Mtr Taylor Devine

Good morning,

Two words stand out today in Morning Prayer today, one is Joy and the other is Fear.

The Jubilate, an Invitatory Psalm that can be said at the beginning of Morning Prayer, stands out to me because at Seminary it was frequently sung, and in that form it worked its way into my heart. Also known as Psalm 100, It has invited people to prayer for generations in both Jewish and Christian liturgies.

Be joyful in the Lord, all you lands;
serve the Lord with gladness
and come before his presence with a song.
Know this: The Lord himself is God;
he himself has made us, and we are his;
we are his people and the sheep of his pasture.
Enter his gates with thanksgiving;
go into his courts with praise;
give thanks to him and call upon his Name.
For the Lord is good;
his mercy is everlasting;
and his faithfulness endures from age to age.

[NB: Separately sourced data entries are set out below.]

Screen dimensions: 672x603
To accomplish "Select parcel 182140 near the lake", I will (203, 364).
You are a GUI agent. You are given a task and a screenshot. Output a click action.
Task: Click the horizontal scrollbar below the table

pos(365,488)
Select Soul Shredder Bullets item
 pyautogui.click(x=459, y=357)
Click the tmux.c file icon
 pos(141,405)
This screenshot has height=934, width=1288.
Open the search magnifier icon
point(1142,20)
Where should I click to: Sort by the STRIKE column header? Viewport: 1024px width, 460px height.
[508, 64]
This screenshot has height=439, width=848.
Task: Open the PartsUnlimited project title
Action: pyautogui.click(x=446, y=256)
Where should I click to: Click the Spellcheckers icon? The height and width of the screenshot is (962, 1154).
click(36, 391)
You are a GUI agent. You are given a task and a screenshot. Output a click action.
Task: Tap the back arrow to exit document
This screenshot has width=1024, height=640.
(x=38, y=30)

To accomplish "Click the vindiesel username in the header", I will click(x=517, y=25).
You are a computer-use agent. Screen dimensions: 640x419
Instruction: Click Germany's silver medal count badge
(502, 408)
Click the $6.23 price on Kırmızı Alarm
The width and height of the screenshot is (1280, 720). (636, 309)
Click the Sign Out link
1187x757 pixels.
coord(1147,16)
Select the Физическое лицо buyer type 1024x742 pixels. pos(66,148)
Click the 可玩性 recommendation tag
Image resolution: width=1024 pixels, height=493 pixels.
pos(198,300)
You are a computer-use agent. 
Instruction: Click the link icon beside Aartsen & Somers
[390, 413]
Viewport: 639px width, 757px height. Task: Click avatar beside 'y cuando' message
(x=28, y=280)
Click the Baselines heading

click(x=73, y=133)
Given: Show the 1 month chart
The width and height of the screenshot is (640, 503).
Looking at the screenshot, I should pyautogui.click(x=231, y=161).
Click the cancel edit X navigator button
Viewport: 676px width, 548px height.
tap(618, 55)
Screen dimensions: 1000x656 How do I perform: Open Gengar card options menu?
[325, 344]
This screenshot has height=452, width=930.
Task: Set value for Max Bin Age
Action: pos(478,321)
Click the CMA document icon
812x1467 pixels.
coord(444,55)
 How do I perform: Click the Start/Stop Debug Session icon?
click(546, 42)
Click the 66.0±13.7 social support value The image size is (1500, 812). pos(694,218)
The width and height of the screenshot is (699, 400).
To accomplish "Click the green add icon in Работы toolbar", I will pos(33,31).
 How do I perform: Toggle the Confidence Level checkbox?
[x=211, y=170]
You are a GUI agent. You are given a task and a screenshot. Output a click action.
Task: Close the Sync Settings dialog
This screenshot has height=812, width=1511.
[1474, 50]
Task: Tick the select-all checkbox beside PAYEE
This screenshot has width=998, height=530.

The excited invitation to praise God and the recognition of this good, everlasting God echoes with hope. With time this prayer can ground the community praying. That mooring is important as we are invited to hear texts and respond to them in faithful prayer, preparing for a new day in which to listen for how we are to love and serve this God.

The word Fear comes up in Isaiah 8, a prophecy:
...and do not fear what it fears, or be in dread. But the Lord of hosts, him you shall regard as holy; let him be your fear, and let him be your dread...

There are sometimes markedly different messages when we encounter the Biblical texts together. Depending on when and where we encounter them, they can be sources of comfort or of a call to repentance, and sometimes they are both. In the case of the Isaiah 8 passage, there is this comfort and calling dynamic where a reminder is given: God you shall regard as holy. Not the other things that can so easily seem monumental and require our attention, God is the holy one. The Lord himself is God.

As Fr. Mark wrote yesterday, all our reachings toward God still leave us without a full understanding of God's mercy, goodness and holiness but this is not a point of despair, but an invitation into awe. A paraphrase of Philippians 3:12 where Paul is speaking: "I count not myself to have grasped; but as one that has been grasped, I press on," speaks to this dynamic of awe-faith-unknowing that comes with a relationship with the living God who is so unfathomable and yet so present in Christ through the Spirit.